The jangle of dog tags echoes off bare walls and brings life to a fluorescent-lit hallway. From a dark room, a voice says, “Ooh, a puppy! How cute is that puppy?”
“Would you like to have a visitor?” a man in a light blue, crew cut sweatshirt asks.
“Oh, please!” exclaims the nursing home resident.
Bob Walther is the proud owner of three rat terriers, two of which are therapy pets. Trained through the Love on a Leash program, Bob takes Ollie and Speckles to nursing homes, rehabilitation centers and hospitals in Somerset. As one of the most committed members of the Somerset chapter, he makes nine to 10 visits a month.
“It’s amazing how well-behaved dogs pick up on people’s spirit,” says Bob as he scratches the top of Ollie’s head.
For Bob, Love on a Leash fills a niche in his life. He lives with his three dogs in the Somerset countryside, and willingly commits his time and money to make the rounds, visiting residents and patients. “Smiles transfer like magic over to you and you get joy out of it,” Bob says.
“It’s a sacrifice of love for Bob,” says Gloria Sams, a former president of Somerset’s Love on a Leash chapter.
Love on a Leash is a way for Bob to give back to his community and make his days worthwhile.

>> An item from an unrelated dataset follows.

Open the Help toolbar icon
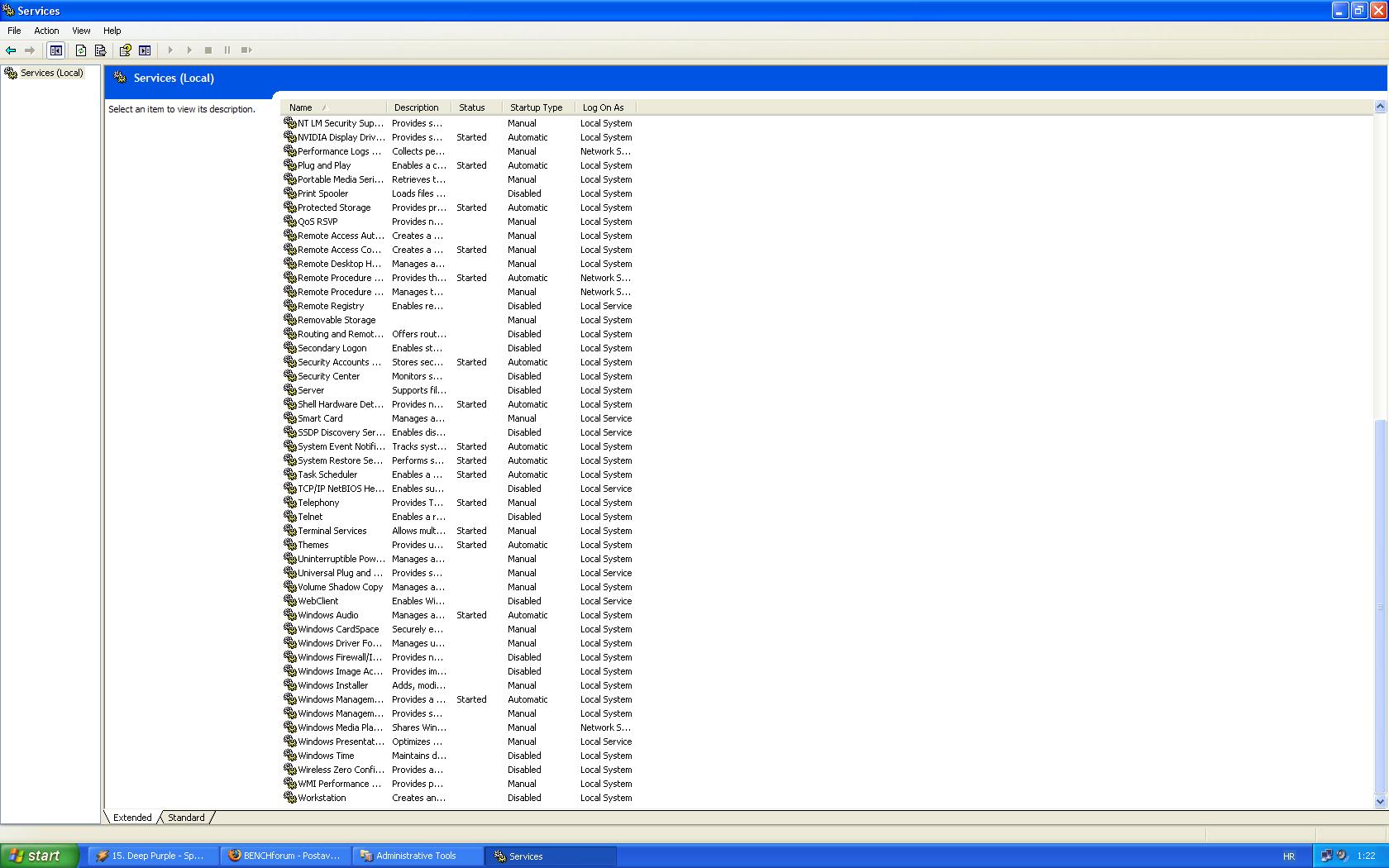 [x=125, y=50]
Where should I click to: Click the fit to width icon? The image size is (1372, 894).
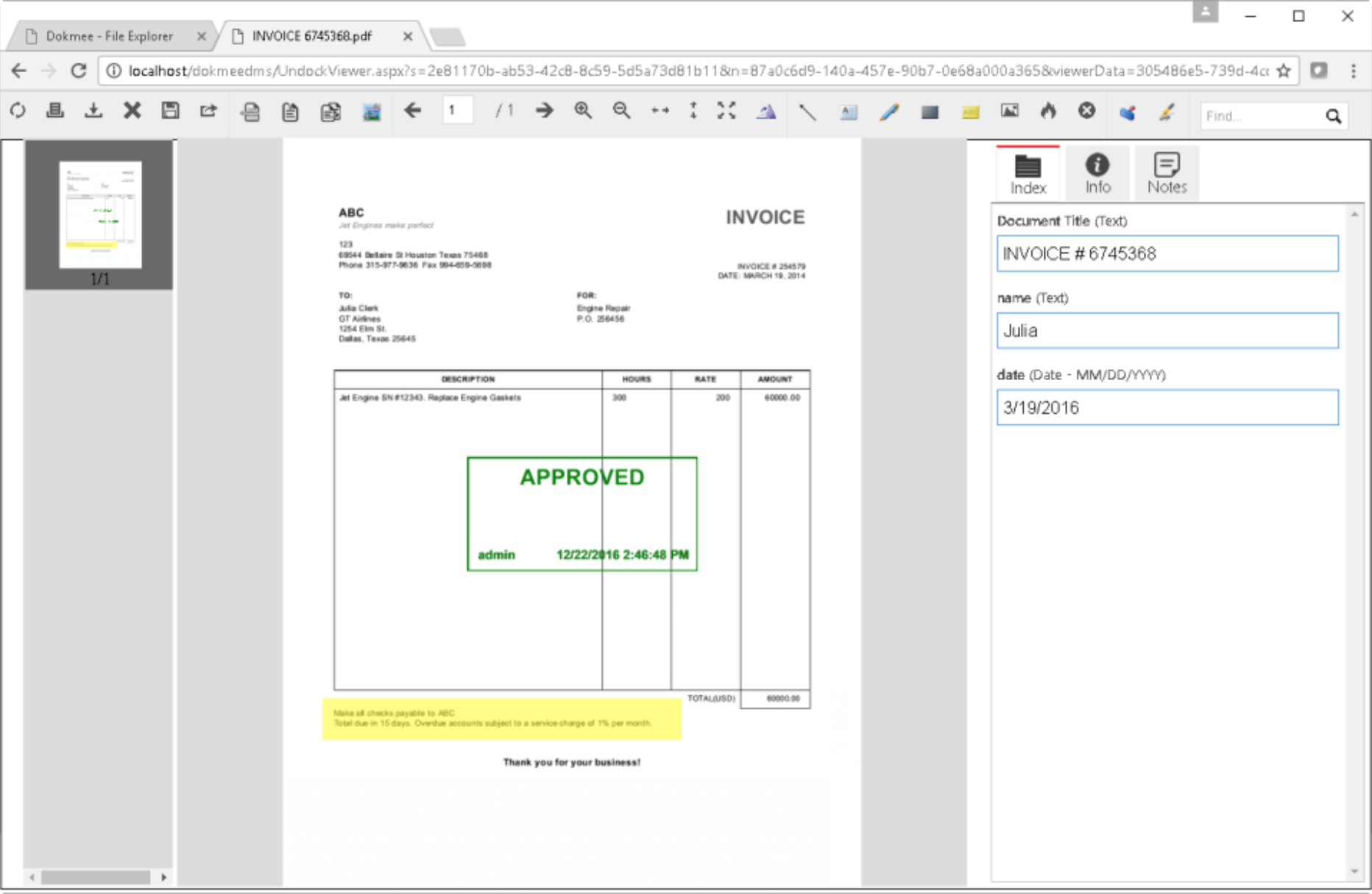click(660, 111)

He gets satisfaction knowing he and his therapy dogs can reach people, even the ones who are “meaner than mules,” he jokes.
Nurses, therapists and administration officials say there is a significant lift in the mood when the dogs of Love on a Leash come to visit. Most would stay in bed all day if a therapy pet didn’t visit, they say.
When Bob first started making visits, his dad, Tom, didn’t understand why he liked visiting people with his dogs. Then Tom had a brain tumor removed in mid-August. Bob and his dogs now visit him nearly every morning, and Tom sees firsthand the benefits. As Ollie curls up in between his legs in bed, Tom smiles. “It makes me feel good — or better.”